===== Fragment dokumentu =====

Nasza Loteria SR - pasek na kartach artykułów

Sylwester w klimacie lat 80. się udał. Teraz czas na lata 90.!

Jacek Sobczyński
Jacek Sobczyński
Jacek Sobczyński
Trafiają się czasem w zawodzie dziennikarza dni, w których przeciera się oczy ze zdumienia i zastanawia, czy to jawa, czy sen. Oto poznaniacy zgodnie chwalą imprezę miejską!

Ledwie co opublikowaliśmy na naszej stronie internetowej tekst opisujący to, co działo się na placu Wolności w sylwestra, a już pojawiły się dziesiątki komentarzy chwalących imprezę jako najlepszą od dawna. I krytykujących malkontentów, czyli nas, dziennikarzy.

===== Dane do ćwiczenia =====

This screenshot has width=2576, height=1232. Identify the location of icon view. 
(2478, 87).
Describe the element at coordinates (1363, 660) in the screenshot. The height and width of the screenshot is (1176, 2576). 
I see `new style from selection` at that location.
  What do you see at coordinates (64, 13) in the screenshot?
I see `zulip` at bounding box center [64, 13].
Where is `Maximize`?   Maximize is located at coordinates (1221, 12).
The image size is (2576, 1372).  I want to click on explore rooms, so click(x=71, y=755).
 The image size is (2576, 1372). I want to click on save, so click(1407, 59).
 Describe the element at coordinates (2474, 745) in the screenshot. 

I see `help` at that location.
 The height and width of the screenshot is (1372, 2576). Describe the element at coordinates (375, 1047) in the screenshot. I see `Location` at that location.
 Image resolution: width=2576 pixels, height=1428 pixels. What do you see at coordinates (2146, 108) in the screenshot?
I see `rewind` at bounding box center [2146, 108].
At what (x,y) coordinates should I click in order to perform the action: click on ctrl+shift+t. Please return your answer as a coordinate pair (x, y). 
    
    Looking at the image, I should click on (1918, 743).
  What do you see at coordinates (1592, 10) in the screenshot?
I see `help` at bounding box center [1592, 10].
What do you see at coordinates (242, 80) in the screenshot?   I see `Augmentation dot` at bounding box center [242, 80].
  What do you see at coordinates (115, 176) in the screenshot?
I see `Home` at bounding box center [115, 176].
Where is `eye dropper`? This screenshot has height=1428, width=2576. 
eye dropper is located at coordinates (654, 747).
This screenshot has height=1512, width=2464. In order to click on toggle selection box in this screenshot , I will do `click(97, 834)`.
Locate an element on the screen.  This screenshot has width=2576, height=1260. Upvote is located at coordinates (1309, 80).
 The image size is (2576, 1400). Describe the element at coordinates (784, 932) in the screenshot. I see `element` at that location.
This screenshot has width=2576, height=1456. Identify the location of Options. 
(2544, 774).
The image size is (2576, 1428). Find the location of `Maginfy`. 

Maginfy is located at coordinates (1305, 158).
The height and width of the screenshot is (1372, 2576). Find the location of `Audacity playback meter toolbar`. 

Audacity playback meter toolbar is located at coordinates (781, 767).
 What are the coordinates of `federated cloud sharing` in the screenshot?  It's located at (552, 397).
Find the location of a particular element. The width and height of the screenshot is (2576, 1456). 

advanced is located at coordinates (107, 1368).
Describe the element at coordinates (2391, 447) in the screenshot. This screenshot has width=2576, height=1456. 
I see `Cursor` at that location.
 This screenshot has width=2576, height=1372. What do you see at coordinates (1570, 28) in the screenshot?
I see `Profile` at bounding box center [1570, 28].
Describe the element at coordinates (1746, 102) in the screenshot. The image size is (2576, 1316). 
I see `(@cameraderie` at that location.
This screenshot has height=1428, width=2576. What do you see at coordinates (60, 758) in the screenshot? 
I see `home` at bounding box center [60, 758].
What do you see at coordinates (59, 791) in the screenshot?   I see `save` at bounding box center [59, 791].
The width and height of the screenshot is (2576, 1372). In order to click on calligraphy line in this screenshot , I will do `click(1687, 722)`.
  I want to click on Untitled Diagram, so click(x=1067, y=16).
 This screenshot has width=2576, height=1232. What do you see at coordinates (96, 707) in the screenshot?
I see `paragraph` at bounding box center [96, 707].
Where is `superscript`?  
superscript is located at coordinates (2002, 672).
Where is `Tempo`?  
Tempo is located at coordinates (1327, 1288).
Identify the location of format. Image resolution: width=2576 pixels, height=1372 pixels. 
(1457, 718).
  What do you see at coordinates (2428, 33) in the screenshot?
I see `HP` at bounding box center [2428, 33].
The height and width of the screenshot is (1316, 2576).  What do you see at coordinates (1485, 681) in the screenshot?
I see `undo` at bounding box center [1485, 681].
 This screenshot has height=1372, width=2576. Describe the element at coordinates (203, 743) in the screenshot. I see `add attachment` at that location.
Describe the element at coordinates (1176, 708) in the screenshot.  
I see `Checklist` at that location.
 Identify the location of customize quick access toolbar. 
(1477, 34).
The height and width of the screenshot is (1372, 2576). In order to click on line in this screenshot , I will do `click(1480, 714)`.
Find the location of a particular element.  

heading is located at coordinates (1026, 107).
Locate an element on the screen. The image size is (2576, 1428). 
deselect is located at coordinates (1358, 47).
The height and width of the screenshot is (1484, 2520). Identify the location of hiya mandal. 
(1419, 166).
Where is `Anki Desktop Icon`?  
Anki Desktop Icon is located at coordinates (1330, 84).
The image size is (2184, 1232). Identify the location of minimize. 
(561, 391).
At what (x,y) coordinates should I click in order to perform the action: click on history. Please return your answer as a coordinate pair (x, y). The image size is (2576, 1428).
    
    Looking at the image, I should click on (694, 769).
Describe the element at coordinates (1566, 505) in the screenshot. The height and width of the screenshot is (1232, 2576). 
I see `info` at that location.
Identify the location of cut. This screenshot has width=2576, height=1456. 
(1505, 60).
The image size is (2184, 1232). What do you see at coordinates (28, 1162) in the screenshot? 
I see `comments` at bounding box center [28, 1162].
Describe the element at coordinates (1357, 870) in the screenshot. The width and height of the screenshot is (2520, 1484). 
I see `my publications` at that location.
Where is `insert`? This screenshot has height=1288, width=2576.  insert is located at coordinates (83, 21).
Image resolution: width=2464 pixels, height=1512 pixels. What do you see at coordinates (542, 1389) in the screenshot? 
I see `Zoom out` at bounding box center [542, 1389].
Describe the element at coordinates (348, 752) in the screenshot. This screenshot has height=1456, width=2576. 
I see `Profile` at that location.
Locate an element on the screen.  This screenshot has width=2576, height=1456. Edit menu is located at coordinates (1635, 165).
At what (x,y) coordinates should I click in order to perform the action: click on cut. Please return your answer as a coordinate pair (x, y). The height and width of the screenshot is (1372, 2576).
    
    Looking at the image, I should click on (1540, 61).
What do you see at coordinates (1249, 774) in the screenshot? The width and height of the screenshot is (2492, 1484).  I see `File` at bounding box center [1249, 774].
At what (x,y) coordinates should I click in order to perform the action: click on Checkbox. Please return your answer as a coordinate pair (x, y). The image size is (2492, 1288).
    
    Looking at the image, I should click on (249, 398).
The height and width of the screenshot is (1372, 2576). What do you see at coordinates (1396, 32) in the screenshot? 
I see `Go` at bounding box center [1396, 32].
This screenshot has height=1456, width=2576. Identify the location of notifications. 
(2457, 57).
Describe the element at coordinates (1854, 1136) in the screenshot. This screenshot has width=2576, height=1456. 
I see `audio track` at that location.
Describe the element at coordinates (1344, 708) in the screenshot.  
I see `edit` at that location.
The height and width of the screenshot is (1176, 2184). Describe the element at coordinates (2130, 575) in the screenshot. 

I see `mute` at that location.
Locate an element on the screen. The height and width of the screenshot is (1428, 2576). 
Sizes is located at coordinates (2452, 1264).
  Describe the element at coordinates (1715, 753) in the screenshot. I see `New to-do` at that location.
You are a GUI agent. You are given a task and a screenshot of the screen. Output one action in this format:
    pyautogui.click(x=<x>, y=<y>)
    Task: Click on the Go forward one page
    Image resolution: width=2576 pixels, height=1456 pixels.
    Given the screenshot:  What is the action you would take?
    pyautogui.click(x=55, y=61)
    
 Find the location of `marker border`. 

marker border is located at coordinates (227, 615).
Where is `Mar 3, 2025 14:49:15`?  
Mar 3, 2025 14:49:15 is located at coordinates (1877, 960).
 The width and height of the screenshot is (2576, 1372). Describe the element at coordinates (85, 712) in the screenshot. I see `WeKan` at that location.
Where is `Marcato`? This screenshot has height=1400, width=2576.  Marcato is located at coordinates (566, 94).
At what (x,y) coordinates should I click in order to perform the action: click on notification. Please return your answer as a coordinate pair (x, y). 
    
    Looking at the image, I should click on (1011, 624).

=====

__Krótkie zadanie 1__: Przepisz z tekstu o sylwestrowej imprezie fragment od „Nasza Loteria SR” do „czyli nas, dziennikarzy.”, oba końce włącznie.
__Krótkie zadanie 2__: Wypisz z rekordów każdy wiersz zawierający ciąg „your”. Wielkość liter ma znaczenie.

__Rozwiązanie zadania 1__:
Nasza Loteria SR - pasek na kartach artykułów

Sylwester w klimacie lat 80. się udał. Teraz czas na lata 90.!

Jacek Sobczyński
Jacek Sobczyński
Jacek Sobczyński
Trafiają się czasem w zawodzie dziennikarza dni, w których przeciera się oczy ze zdumienia i zastanawia, czy to jawa, czy sen. Oto poznaniacy zgodnie chwalą imprezę miejską!

Ledwie co opublikowaliśmy na naszej stronie internetowej tekst opisujący to, co działo się na placu Wolności w sylwestra, a już pojawiły się dziesiątki komentarzy chwalących imprezę jako najlepszą od dawna. I krytykujących malkontentów, czyli nas, dziennikarzy.

__Rozwiązanie zadania 2__:
At what (x,y) coordinates should I click in order to perform the action: click on ctrl+shift+t. Please return your answer as a coordinate pair (x, y). 
At what (x,y) coordinates should I click in order to perform the action: click on history. Please return your answer as a coordinate pair (x, y). The image size is (2576, 1428).
At what (x,y) coordinates should I click in order to perform the action: click on cut. Please return your answer as a coordinate pair (x, y). The height and width of the screenshot is (1372, 2576).
At what (x,y) coordinates should I click in order to perform the action: click on Checkbox. Please return your answer as a coordinate pair (x, y). The image size is (2492, 1288).
At what (x,y) coordinates should I click in order to perform the action: click on notification. Please return your answer as a coordinate pair (x, y). 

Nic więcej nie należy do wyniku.